Without another word, he grabs your shoulder and steers you off to the side—straight to Sakanoshita. "I'm so glad you brought that up! I can treat you!"
"I think you're fundamentally misunderstanding the role a host and a guest are supposed to play."
"I'm being a friend. Friends buy each other stuff sometimes. Lemme buy you snacks. I'm horrible at remembering to do breaks and then once I actually take one I end up done for the night."
You stop in your tracks, don't let him drag you inside. "What are you doing right now?"
"Hm?" He tilts his head. "Getting rid of your reasons to say no. Why?"
…oh. That's almost sweet.
"…if you're going to insist on this, I can solve the reason for saying 'no' to going over to your house. Let's find a reason to say yes to that instead…?"
He seems to sense your discomfort, the way it seeps into your shoulders but refuses to reach your voice. There's a moment where he just looks at you, blinking, that sort of blank look that a puppy gets before it does the stupidest thing you've ever seen in your life. "Oh! That's easy. Because you want to."
You raise an eyebrow. "Do I?"
"Don't you? We're celebrating since you're joining the team! And you said before that I didn't know enough about you to be in love with you. So I need to get to know you, right? And you should get to know me. There's a yes for letting me buy snacks for you, and a yes for hanging out with me."
"If my end goal were to marry you, maybe."
He pulls you inside, not missing a beat. "I'm not giving up, so it'd be a good idea to start adjusting to the idea now."
You roll your eyes. Smile and wave to Coach Ukai, who's got one foot up on the counter, lit cigarette in hand as you enter. He nods back, raising an eyebrow at the pair of you. "Good day at school, you two?"
"He has too much energy. Please tell the school that their decision to suspend club activities during exam week is going to kill me, personally, Coach," you deadpan. Nishinoya doesn't miss a beat, dragging you towards one of the aisles.
"I'll see what I can do."
Over chips, Nishinoya talks a mile a minute and too loudly, picking up too many bags of chips as he does. "Pick something. I'm buying. What's your solution to not burning your house down?"
"I'm just going to run by my place and make sure nothing is going to burn before coming over."
"I could walk with you?"
"No," you reply, too quickly.
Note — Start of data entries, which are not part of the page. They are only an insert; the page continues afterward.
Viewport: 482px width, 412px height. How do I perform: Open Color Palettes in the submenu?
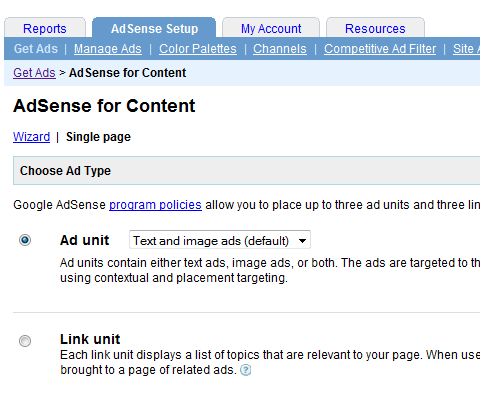point(198,49)
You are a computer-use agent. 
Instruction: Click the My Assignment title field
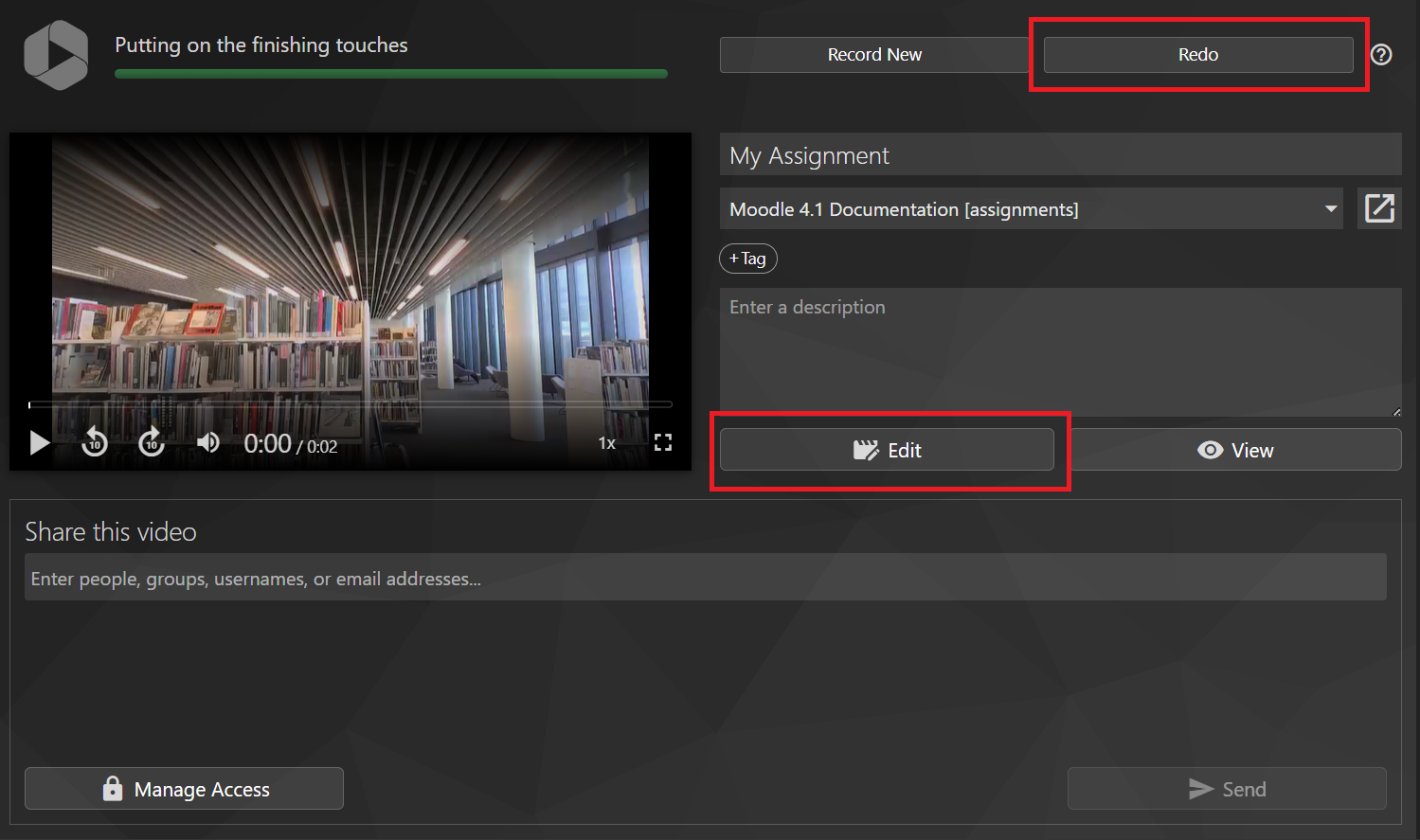tap(1059, 155)
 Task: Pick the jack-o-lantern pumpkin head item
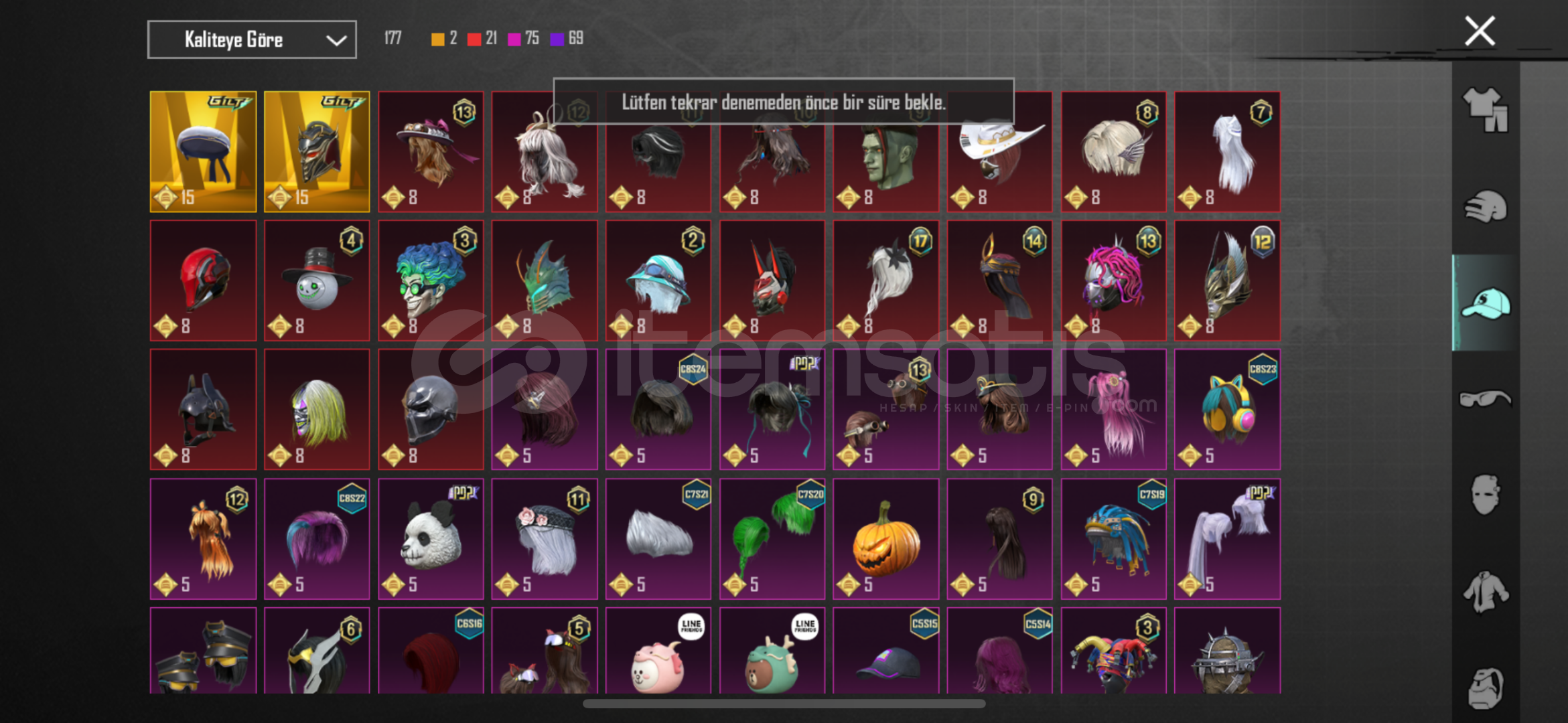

You wince a little, try to recover. "I mean, you're grabbing a lot of snacks to carry, and I'll be quick, so…"
He watches you carefully a moment, but simply adds another snack bag of chips to his armful instead of commenting on it.
"And put some of those chips away. We're getting snacks, my dinner is already mostly done and I'm sure your family has food planned."
He pouts. He's gathered a whole armful of chip bags. "You haven't even picked out yours, yet."
"I'm not picking any if you don't put those back and get a reasonable amount of chips."
"Fiiine."
He puts back most of the bags of chips, and you straighten up the display while you mull over two flavors. Once you've settled, you grab one bag.
"Great! You wanna go grab drinks? My hands are a little full."
"Sure, sure, what do you want?"
He tells you what to grab, and you meander off. As he pays, you say: "You know I'm not gonna let you buy things for me all the time, right?"
"Tell me not to, and I won't," he replies, not missing a beat.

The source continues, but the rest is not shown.